→ **Exercise objective**
Look below for the line that contains "Select the Last", and write out exactly that line and all remaining lines of the listing, omitting pictures.

=== Begin Enclosure ===

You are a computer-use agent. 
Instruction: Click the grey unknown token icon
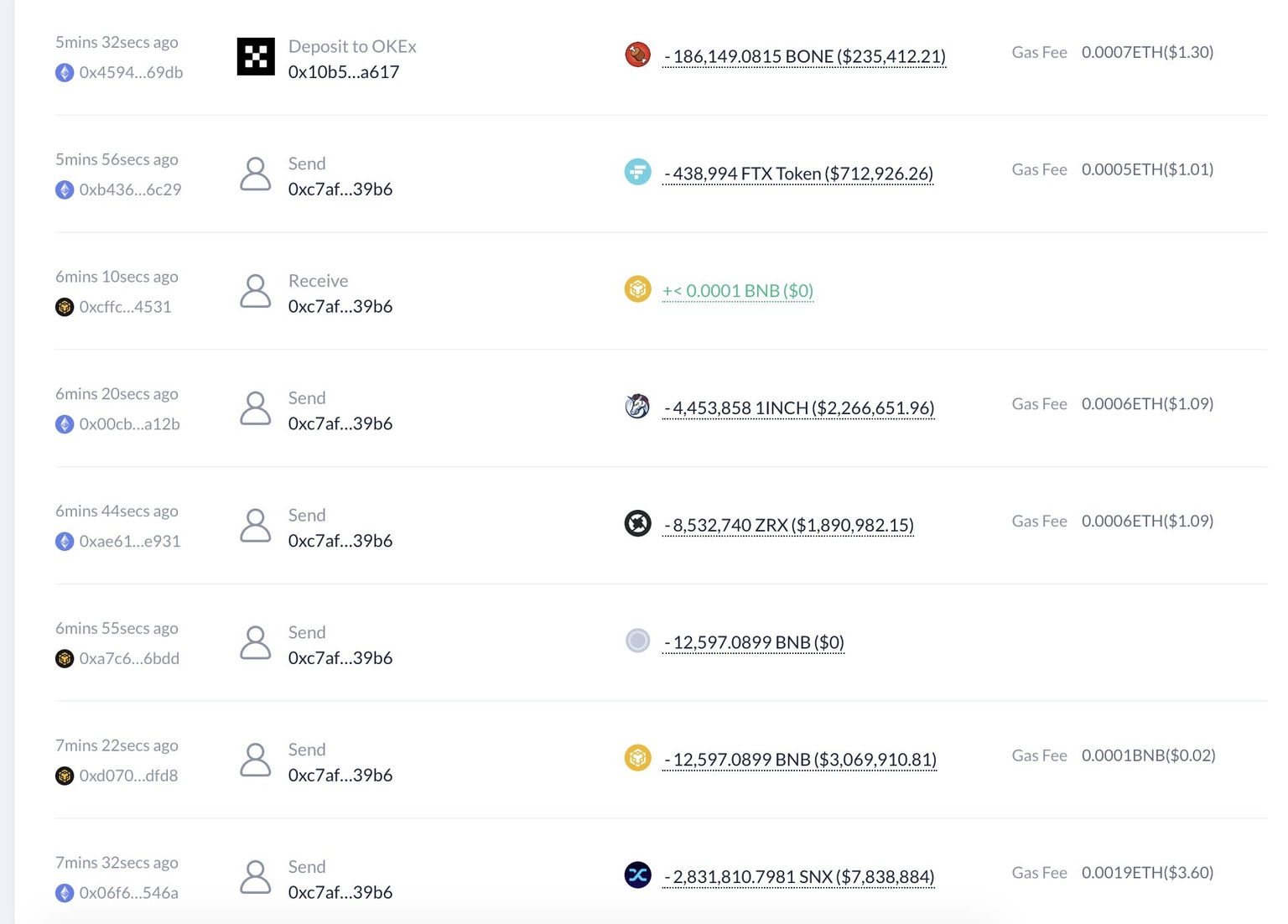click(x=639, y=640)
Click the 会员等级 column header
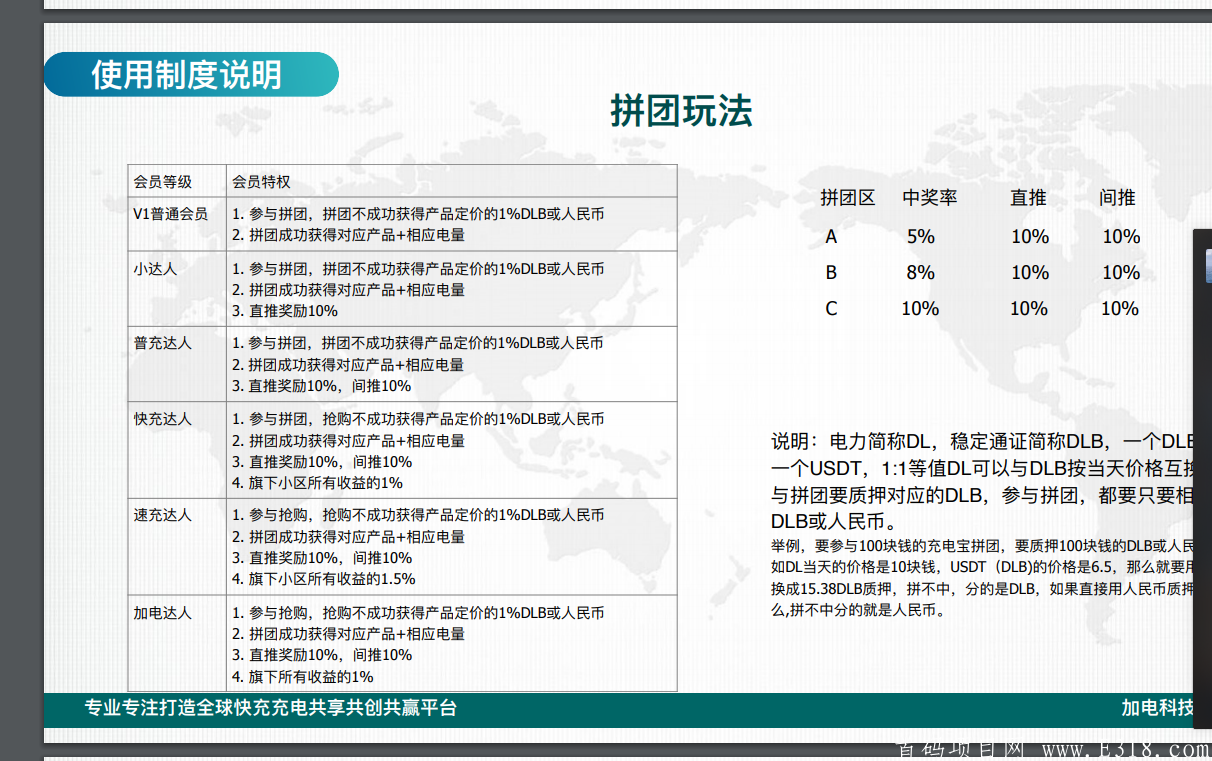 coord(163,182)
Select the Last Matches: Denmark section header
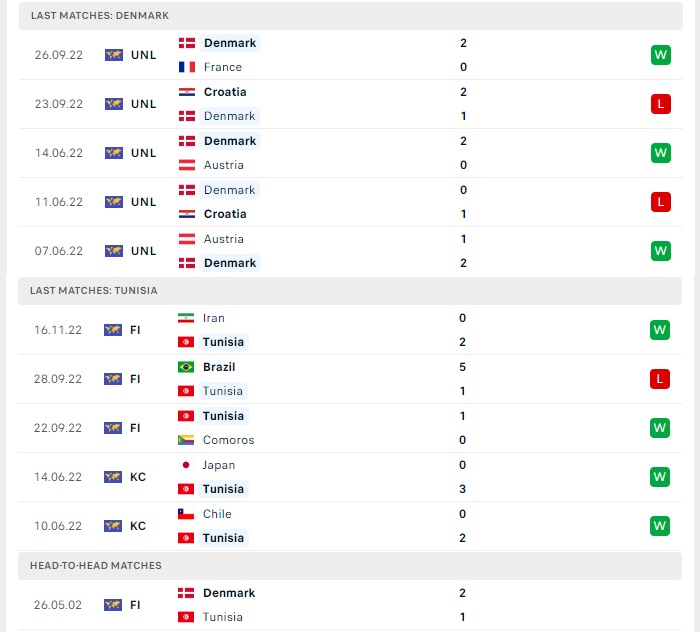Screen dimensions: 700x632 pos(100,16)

=== End Enclosure ===

→ **Answer area**
Select the Last Matches: Denmark section header
Screen dimensions: 700x632 pos(100,16)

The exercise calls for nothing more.